Actions to take >>
(a) Decide whether each statement agrees with the X-User-Hash text, answering yes or no and quoting the deciding words: (i) the anonymous X-User-Hash is based on the anonymous user, group and role; (ii) the request for the new hash should be sent to Varnish; (iii) changing the default permissions and settings changes the X-User-Hash.
(b) According to the X-User-Hash text, what will Varnish return if the VCL is not changed to use the new anonymous hash?
(c) Please reproduce a passage of the X-User-Hash text word for word, beginning at the words "In that case" and stopping after "should be enough)".

begin Given text

The anonymous X-User-Hash is generated based on the anonymous user, group and role. The 38015b703d82206ebc01d17a39c727e5 hash that is provided in the code above will work only when these three variables are left unchanged. Once you change the default permissions and settings, the X-User-Hash will change and Varnish won't be able to effectively handle cache anymore.

In that case you need to find out the new anonymous X-User-Hash and change the VCL accordingly, else Varnish will return a no-cache header.

The easiest way to find the new hash is:

1. Connect to your server (shh should be enough)

2. Add <your-domain.com> to your /etc/hosts file

3. Execute the following command:

curl -I -H "Accept: application/vnd.fos.user-context-hash" http://<your-domain.com>/_fos_user_context_hash

Please, remember that you have to send this request to the backend, not to Varnish.

end Given text
begin Source data

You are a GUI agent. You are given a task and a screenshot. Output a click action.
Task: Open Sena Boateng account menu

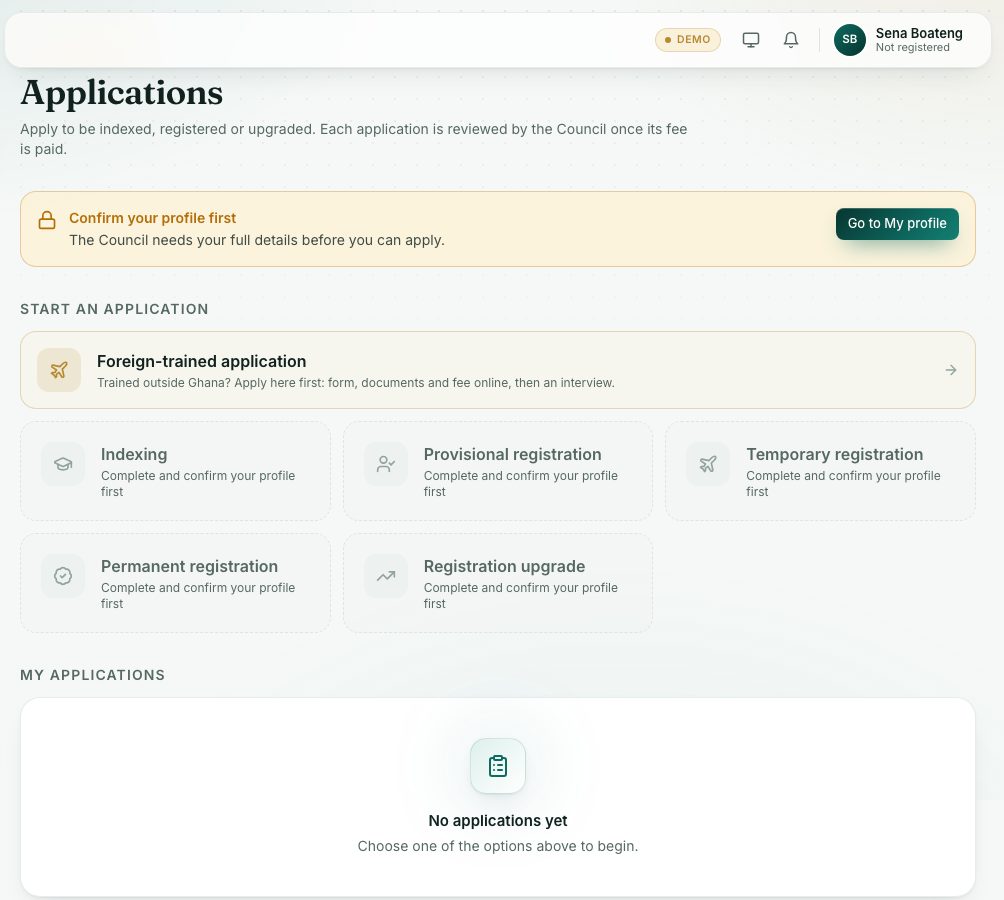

end Source data

Solved problems >>
(a)
(i) Yes: "The anonymous X-User-Hash is generated based on the anonymous user, group and role."
(ii) No: "you have to send this request to the backend, not to Varnish."
(iii) Yes: "Once you change the default permissions and settings, the X-User-Hash will change"

(b) A no-cache header.

(c)
In that case you need to find out the new anonymous X-User-Hash and change the VCL accordingly, else Varnish will return a no-cache header.

The easiest way to find the new hash is:

1. Connect to your server (shh should be enough)